**EXTRACT TO READ**
══════════

Avoiding Improper Employee FLSA Classifications

Employment Law

Avoiding Improper Employee FLSA Classifications

Jun 26, 2023 | Employment Law

In a prior post, I discussed the five “white-collar” exemptions to the Fair Labor Standards Act’s (“FLSA”) minimum wage and overtime pay requirements. This post addresses the consequences of improperly classifying employees as exempt, identifies common classification mistakes, and offers suggestions and recommendations to ensure proper classification.

Consequences of Improper Classification 

The ramifications of improperly classifying employees as exempt under the FLSA can be significant. First, an employer may be the subject of a Department of Labor (“DOL”) investigation, which can result from an employee complaint or be conducted as part of a targeted industry investigation. The DOL can supervise the payment of back wages and liquidated damages (also known as “double back pay”) owed to employees who were improperly classified. Second, an employer may be sued by an employee or the DOL for back wages, liquidated damages, attorneys’ fees, and/or injunctive relief preventing further violations. Notably, personal liability may be imposed on the employer’s officers, directors, and/or those employees who are “responsible” for the violation (based on an “economic reality” test). Third, the DOL can impose civil money penalties on employers. Finally, criminal prosecution is possible for “willful” FLSA violations.

══════════

**PROVIDED RECORDS**
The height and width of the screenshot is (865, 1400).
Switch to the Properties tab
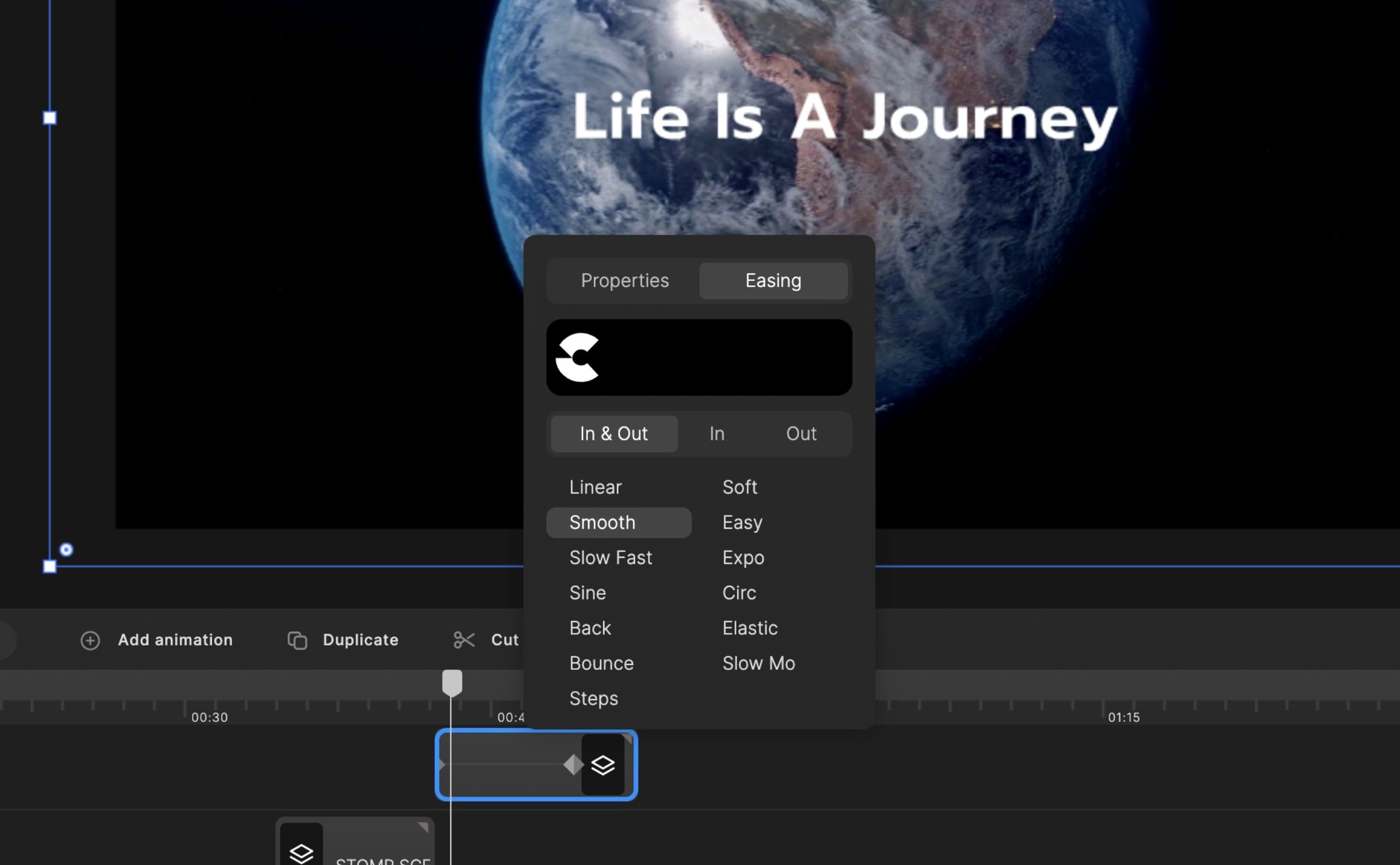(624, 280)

══════════

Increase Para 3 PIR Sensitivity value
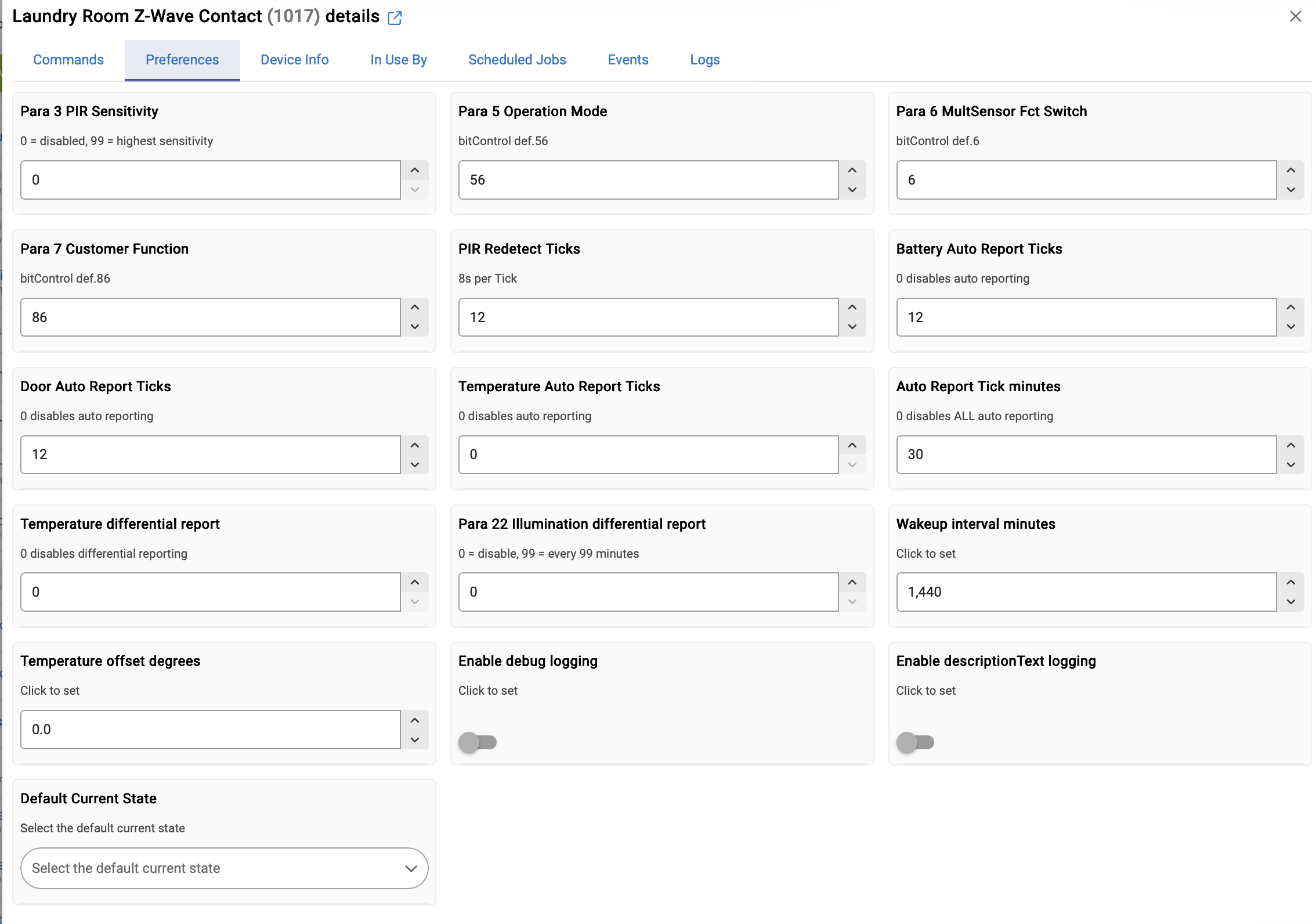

══════════

**PROBLEM**
Continue the post about improper FLSA employee classifications (the article above the listing), starting right after "Finally, criminal prosecution is possible for “willful” FLSA violations."

**WRITTEN RESPONSE**
Common Pitfalls

The following are common classification mistakes:

  • Classifying all “salaried” employees as exempt without regard to the employees’ duties. An employer cannot make an employee exempt simply by paying the employee a salary as opposed to an hourly rate. It is imperative that the employer evaluate the employee’s duties in relation to each of the white-collar exemptions.
  • Classifying all “supervisors” or “managers” as exempt. The executive exemption does not automatically apply to all employees with management responsibilities or titles. To qualify for the executive exemption, an employee must have management as his primary duty, regularly and customarily direct the work of at least two employees and have the authority to hire and fire employees or significant input regarding such decisions.
  • Classifying based on job titles and descriptions alone. While job titles and descriptions can be helpful in evaluating exemption status, each employee must be evaluated on a case-by-case basis to determine whether the employee is exempt.  
  • Classifying all highly educated employees as exempt. This approach ignores whether the employee actually performs exempt duties.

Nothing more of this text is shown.